Looks like I'll be out of this forum in a few days. :( I've had cramps for three days and yesterday started to bleed like it was my period. It stopped overnight, but I'm still having pains in my lower abdomen.
We've decided we won't try again after this and will be taking permanent measures to prevent more kids, which breaks my heart, but I'm starting to think my sons were just a fluke. We thought we'd figured out what caused the first three losses before them, and the one right after was chalked up to my body not being ready after having two kids in a row. But this one . . . it's later than any of my others and obviously something else is going wrong, so I don't think I can try again, knowing that it's not likely to work. DH says we should just be happy with the two we've got.
Mama to 4 amazing little people, another little expected 3/6/12!
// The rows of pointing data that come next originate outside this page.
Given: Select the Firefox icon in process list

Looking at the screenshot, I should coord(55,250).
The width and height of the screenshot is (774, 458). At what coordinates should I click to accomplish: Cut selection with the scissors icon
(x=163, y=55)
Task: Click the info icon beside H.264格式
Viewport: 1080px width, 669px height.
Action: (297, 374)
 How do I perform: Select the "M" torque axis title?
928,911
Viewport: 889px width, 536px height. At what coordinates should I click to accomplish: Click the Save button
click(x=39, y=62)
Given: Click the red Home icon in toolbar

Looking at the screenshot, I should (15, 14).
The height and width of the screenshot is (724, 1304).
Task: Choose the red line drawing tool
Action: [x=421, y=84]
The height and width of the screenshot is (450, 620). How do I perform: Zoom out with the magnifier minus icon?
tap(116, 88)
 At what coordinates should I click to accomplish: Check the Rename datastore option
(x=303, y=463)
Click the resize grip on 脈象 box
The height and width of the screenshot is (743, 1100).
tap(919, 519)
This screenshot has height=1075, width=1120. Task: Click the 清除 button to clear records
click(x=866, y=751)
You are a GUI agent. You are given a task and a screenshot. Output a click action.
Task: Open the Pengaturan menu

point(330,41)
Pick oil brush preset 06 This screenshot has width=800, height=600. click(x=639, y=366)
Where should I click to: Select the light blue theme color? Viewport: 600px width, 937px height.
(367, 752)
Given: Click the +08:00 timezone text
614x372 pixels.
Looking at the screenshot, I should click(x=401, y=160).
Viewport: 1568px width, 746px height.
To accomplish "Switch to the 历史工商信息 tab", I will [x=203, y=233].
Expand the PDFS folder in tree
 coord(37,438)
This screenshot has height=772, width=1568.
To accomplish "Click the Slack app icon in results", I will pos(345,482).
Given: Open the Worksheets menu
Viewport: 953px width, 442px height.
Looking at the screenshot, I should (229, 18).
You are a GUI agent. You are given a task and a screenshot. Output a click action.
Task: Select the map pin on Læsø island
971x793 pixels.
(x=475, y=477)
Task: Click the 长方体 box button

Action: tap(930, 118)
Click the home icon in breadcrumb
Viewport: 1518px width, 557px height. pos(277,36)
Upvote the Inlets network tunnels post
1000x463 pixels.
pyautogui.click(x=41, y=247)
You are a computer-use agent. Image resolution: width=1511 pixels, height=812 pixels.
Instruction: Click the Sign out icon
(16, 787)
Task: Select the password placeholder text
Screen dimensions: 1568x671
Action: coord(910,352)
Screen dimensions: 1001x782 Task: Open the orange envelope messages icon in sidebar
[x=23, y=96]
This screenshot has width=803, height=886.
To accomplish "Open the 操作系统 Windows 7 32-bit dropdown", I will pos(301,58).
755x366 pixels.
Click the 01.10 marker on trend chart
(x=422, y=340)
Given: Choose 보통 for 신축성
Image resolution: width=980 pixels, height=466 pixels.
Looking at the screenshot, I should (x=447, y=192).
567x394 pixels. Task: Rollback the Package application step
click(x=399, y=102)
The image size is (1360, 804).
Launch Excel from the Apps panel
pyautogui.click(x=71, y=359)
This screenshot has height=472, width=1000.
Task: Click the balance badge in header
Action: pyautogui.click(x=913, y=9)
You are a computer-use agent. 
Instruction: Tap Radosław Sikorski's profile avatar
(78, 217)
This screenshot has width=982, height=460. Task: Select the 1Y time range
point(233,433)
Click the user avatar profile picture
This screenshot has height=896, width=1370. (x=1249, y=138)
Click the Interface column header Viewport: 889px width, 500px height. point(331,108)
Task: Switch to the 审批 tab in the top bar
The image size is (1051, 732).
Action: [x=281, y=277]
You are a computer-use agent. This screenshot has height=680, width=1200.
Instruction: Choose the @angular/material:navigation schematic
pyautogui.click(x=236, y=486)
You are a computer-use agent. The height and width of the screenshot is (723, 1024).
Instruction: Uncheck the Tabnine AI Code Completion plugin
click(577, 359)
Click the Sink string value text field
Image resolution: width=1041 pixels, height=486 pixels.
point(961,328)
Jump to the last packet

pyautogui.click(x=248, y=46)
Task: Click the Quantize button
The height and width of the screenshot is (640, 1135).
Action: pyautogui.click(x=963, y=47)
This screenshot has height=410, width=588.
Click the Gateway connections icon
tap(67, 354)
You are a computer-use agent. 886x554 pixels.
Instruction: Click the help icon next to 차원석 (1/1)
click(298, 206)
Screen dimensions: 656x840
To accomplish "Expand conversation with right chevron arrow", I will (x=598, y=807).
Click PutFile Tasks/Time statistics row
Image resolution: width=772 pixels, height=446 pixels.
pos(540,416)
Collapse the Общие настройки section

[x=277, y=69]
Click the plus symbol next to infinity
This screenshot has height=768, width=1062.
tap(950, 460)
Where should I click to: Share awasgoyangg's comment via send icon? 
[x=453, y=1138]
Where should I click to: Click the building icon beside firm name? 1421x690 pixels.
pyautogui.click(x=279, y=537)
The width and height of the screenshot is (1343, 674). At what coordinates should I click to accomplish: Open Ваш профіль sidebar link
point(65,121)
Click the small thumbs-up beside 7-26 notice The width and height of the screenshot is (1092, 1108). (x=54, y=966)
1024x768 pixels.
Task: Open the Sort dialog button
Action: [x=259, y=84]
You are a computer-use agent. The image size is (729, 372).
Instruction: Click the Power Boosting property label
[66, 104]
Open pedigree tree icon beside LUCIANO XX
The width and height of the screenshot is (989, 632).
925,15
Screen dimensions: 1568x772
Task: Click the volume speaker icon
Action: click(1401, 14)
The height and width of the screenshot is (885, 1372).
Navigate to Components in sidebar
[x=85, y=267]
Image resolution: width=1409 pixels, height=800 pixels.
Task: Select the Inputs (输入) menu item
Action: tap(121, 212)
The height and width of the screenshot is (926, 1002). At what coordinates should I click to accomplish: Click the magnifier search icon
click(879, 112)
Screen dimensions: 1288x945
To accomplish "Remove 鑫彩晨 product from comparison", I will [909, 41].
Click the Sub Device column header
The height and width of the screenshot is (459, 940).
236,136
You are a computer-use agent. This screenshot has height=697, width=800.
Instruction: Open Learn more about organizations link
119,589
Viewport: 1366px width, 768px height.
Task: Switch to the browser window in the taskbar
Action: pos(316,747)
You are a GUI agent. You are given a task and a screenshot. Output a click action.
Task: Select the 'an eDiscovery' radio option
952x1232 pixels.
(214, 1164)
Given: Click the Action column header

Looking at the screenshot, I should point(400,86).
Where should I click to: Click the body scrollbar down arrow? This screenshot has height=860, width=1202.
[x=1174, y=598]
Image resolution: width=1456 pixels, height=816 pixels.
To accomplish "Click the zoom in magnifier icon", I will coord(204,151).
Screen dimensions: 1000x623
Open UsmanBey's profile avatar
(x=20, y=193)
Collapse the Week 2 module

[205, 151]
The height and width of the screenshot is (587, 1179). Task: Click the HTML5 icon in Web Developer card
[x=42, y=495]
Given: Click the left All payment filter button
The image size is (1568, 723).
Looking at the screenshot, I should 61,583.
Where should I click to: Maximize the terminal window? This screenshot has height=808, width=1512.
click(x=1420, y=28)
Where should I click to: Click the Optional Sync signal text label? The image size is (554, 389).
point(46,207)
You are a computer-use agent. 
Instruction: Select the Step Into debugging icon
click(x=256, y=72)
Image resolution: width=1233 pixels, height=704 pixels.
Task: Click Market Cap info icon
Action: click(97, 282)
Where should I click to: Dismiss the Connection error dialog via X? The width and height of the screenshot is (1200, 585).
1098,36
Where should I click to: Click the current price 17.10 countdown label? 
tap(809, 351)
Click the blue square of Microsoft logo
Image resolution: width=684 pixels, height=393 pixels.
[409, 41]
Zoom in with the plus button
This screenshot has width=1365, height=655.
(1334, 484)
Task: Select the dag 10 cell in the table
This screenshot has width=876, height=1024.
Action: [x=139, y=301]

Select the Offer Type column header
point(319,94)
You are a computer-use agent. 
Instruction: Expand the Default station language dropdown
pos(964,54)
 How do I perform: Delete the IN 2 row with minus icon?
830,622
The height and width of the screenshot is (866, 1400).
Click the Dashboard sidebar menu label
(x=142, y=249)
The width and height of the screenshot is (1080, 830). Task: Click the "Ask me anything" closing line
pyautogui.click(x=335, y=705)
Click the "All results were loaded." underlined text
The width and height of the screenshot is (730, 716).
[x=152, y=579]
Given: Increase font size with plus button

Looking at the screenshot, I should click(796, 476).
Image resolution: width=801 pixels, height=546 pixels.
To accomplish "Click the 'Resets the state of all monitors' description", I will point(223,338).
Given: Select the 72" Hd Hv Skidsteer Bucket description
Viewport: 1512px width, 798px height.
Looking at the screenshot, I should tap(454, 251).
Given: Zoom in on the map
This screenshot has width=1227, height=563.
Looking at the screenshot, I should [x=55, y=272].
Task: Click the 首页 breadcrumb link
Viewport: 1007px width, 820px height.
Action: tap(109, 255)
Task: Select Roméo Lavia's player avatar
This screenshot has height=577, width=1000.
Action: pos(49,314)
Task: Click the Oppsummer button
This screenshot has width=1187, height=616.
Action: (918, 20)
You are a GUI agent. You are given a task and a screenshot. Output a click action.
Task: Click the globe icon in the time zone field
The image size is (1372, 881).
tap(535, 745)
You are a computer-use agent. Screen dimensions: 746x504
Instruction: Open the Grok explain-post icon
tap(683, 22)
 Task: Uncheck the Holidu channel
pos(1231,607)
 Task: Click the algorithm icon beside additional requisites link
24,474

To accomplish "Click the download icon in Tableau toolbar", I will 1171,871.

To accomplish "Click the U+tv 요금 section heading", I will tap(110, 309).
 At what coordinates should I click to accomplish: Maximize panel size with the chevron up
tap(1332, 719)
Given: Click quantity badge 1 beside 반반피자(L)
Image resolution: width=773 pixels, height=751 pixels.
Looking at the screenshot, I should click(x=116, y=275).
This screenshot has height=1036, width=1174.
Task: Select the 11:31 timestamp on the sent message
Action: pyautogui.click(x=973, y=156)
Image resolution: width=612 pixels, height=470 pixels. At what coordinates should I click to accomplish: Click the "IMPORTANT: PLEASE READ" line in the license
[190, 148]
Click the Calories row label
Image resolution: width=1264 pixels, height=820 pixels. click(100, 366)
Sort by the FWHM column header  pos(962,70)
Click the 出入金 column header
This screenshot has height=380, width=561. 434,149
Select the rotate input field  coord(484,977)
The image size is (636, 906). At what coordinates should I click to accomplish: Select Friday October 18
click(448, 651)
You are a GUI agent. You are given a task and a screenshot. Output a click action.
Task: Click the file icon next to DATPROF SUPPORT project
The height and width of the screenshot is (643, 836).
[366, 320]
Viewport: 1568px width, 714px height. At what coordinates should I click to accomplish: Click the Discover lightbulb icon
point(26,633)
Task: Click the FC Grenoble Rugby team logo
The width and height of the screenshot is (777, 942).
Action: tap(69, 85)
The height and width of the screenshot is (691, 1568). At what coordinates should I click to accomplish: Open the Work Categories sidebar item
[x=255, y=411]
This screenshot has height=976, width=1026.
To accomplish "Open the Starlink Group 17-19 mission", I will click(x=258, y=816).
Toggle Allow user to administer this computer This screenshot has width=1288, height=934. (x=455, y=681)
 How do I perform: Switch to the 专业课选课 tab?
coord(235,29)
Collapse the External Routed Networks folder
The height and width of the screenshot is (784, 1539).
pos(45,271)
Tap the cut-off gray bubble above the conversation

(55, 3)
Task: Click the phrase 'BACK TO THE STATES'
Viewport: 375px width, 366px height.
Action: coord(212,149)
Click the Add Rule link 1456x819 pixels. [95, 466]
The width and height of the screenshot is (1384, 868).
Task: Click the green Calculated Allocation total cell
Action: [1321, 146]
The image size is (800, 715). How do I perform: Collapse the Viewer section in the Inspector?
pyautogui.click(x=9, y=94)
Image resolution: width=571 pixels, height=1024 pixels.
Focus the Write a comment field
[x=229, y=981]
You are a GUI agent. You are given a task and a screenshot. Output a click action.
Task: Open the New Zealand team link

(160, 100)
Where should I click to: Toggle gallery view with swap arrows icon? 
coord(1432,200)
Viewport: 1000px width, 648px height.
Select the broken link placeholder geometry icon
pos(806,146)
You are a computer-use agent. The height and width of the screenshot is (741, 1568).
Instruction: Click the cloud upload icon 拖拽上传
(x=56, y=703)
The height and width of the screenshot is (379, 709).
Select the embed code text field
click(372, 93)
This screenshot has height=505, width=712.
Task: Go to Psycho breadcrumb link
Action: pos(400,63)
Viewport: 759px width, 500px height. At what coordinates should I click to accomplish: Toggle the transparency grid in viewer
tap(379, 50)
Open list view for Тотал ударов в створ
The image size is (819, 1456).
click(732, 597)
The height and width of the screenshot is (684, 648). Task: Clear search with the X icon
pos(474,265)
Avid Unassisted Birth supporter/Mama
So sorry to hear this
“He allowed himself to be swayed by his conviction that human beings are not born once and for all on the day their mothers give birth to them, but that life obliges them over and over again to give birth to themselves.”
- Gabriel García Márquez
Still uncertain . . . the bleeding stopped and I'm just spending my days in bed, working. Still sick as a dog and my breasts still hurt, so I guess hormone levels are still up. And now we wait! DH suggested we go to the doctor, we may go next week if we can, just to get a better idea of what is going on. I know I haven't miscarried yet, the clots were all too small, so we shall see. I'm not sure whether to feel hopeful or not!
Well, still hanging here. I haven't seen any more blood, the cramping is gone and I'm still sick as a dog and have horribly sore boobs, so I'm taking that as a good sign! I will probably try to see the doctor in the next couple of weeks to see what is happening (keep putting it off because of work and not wanting to do it all just to find out it's over), but I am feeling so horrid that I'm pretty sure there's still a baby in there!